TASK STATEMENT:
Exactly as they appear, print the line with "This screenshot has" and each line after it through the end of the entries below; leave out pictures.
*** GIVEN RECORDS
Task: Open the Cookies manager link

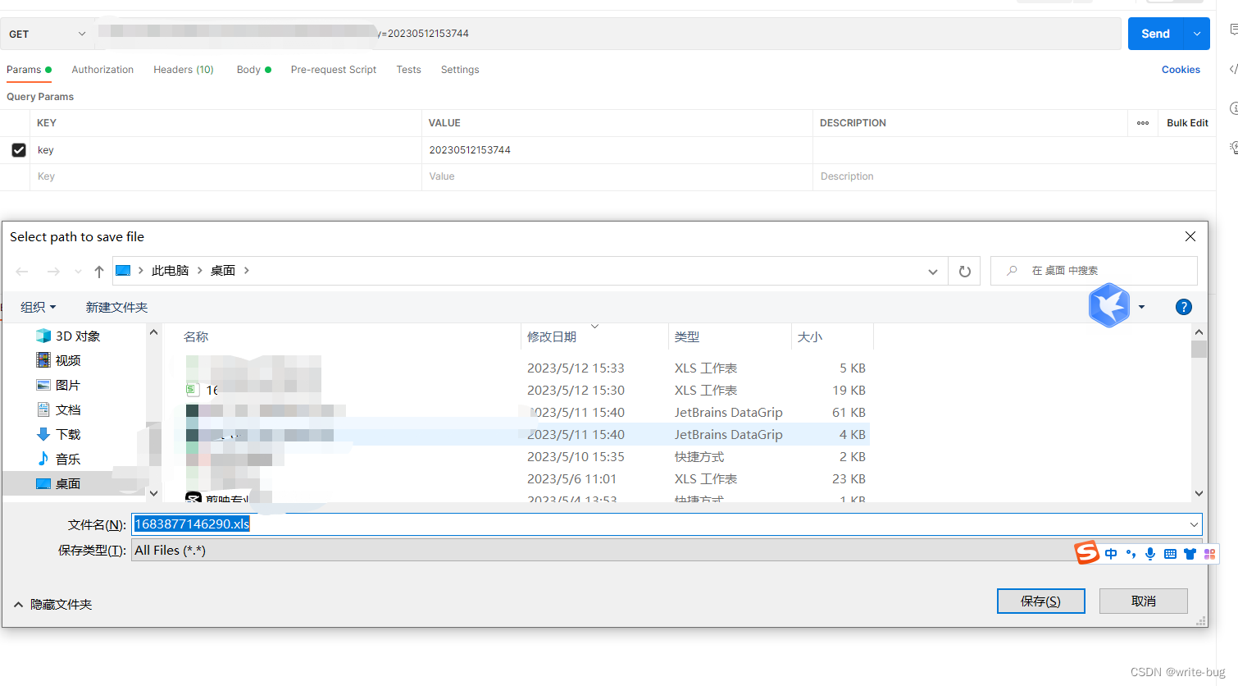Action: [x=1181, y=70]
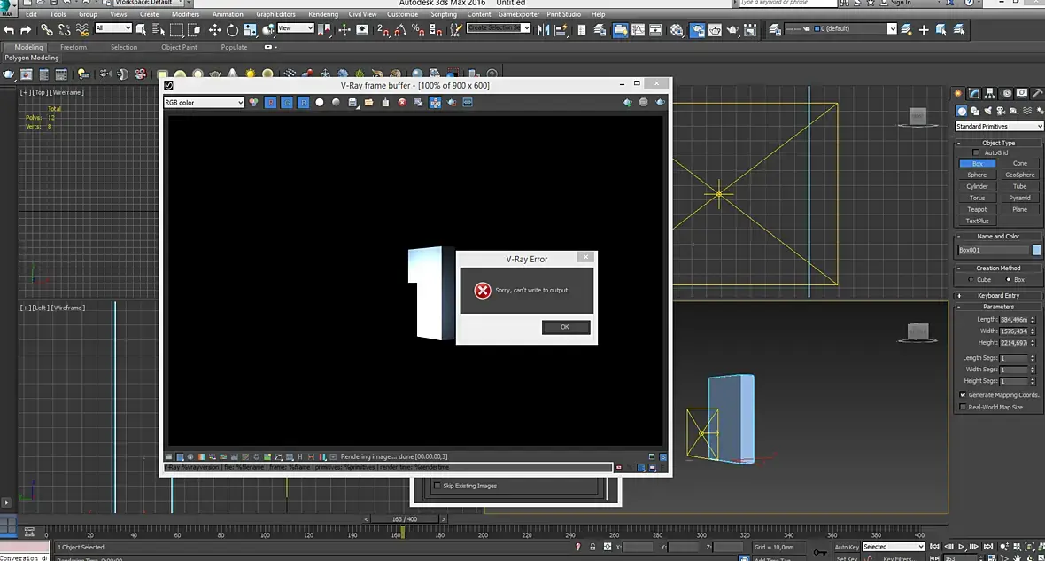Open the Rendering menu
Screen dimensions: 1045x561
coord(322,14)
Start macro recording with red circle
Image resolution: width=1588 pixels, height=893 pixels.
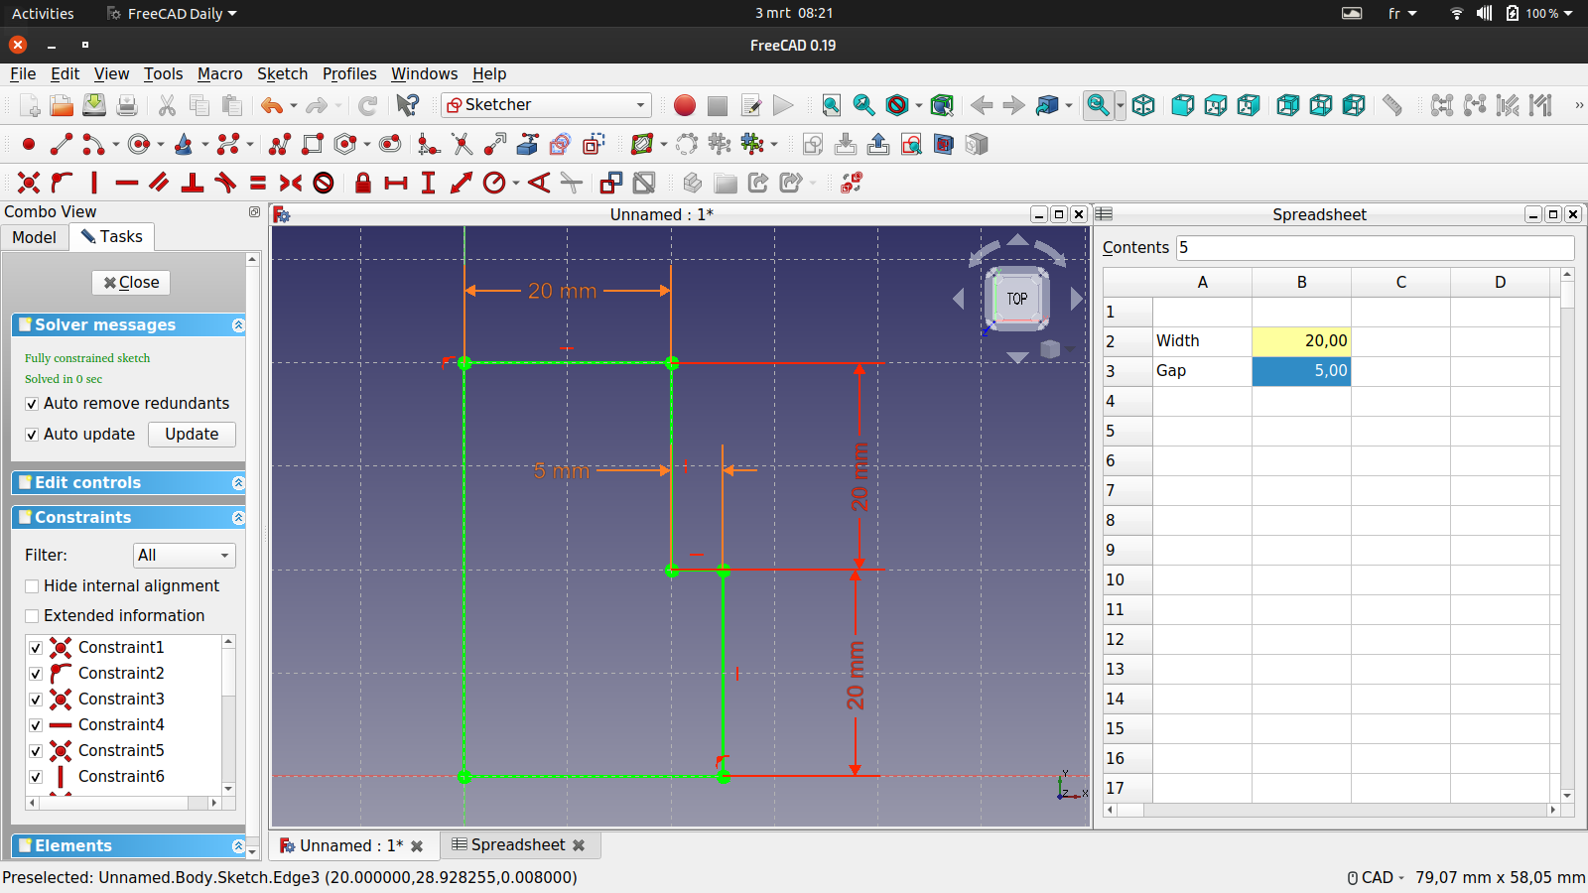pos(685,105)
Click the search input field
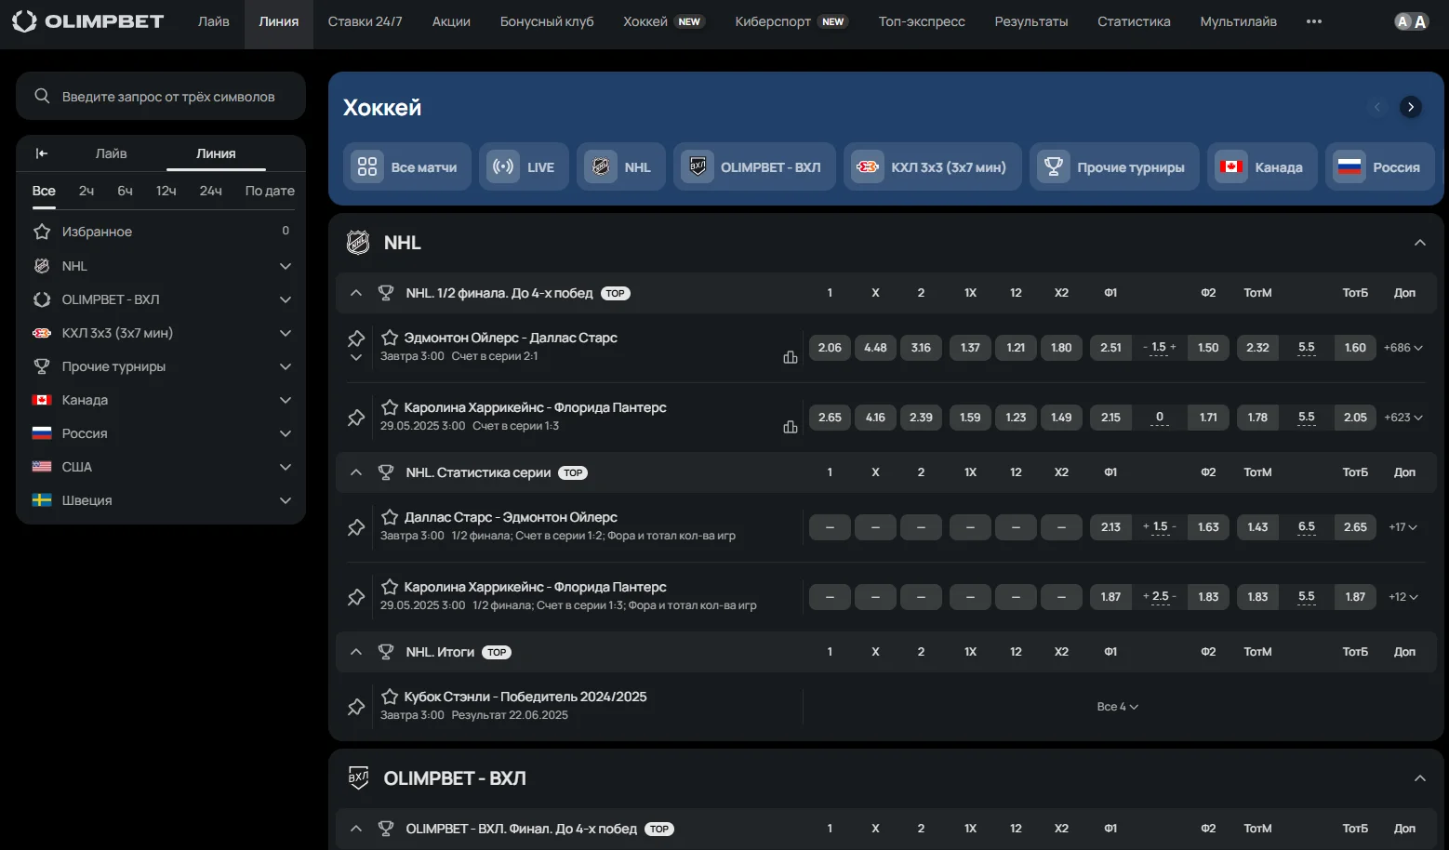 168,97
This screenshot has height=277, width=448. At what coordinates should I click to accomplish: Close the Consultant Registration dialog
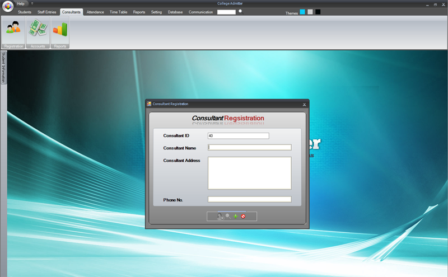304,105
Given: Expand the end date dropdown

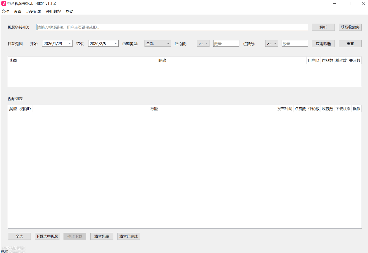Looking at the screenshot, I should pos(116,43).
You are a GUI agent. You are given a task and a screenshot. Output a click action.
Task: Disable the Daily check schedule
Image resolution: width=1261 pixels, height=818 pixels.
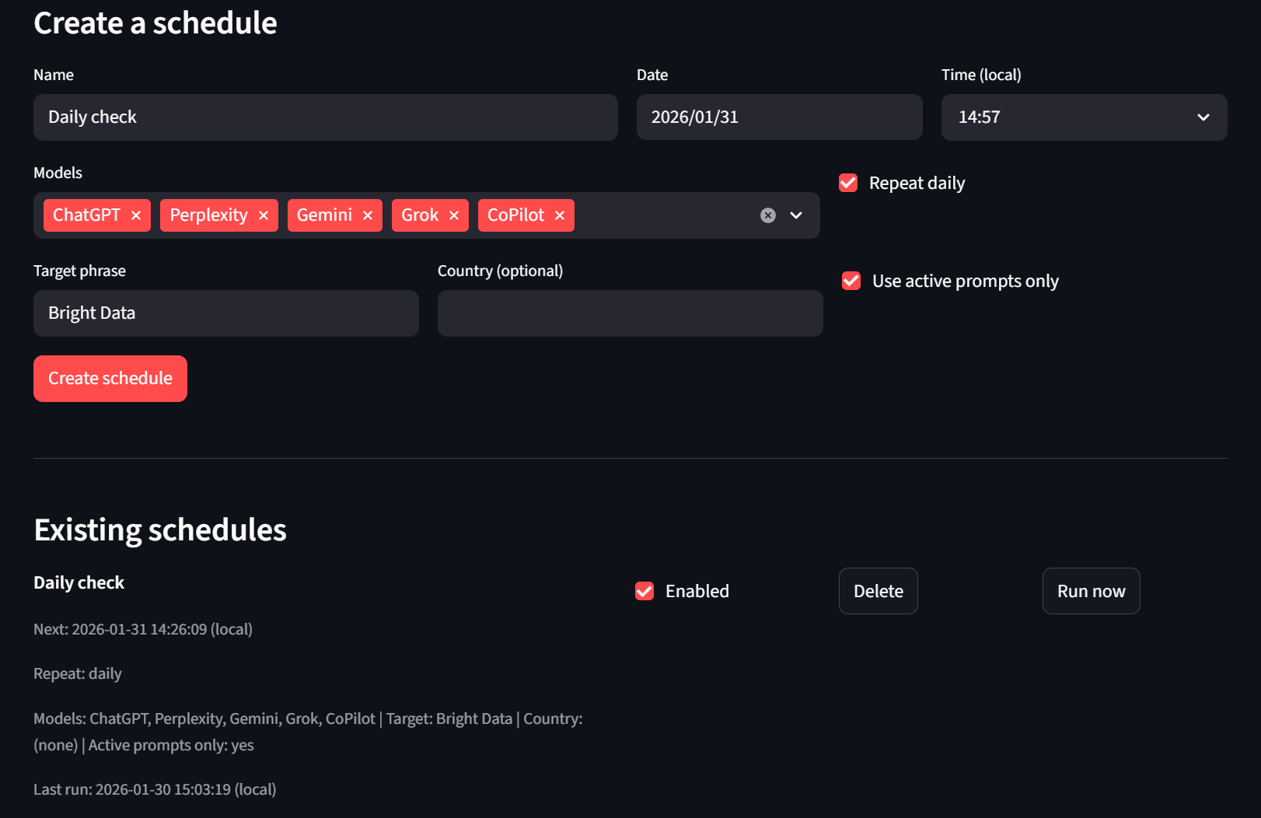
******
SOLUTION:
This screenshot has height=277, width=448. At what coordinates should I click to accomplish: Close the Consultant Registration dialog
304,105
Given: Expand the end date dropdown

Looking at the screenshot, I should pos(116,43).
You are a GUI agent. You are given a task and a screenshot. Output a click action.
Task: Disable the Daily check schedule
Image resolution: width=1261 pixels, height=818 pixels.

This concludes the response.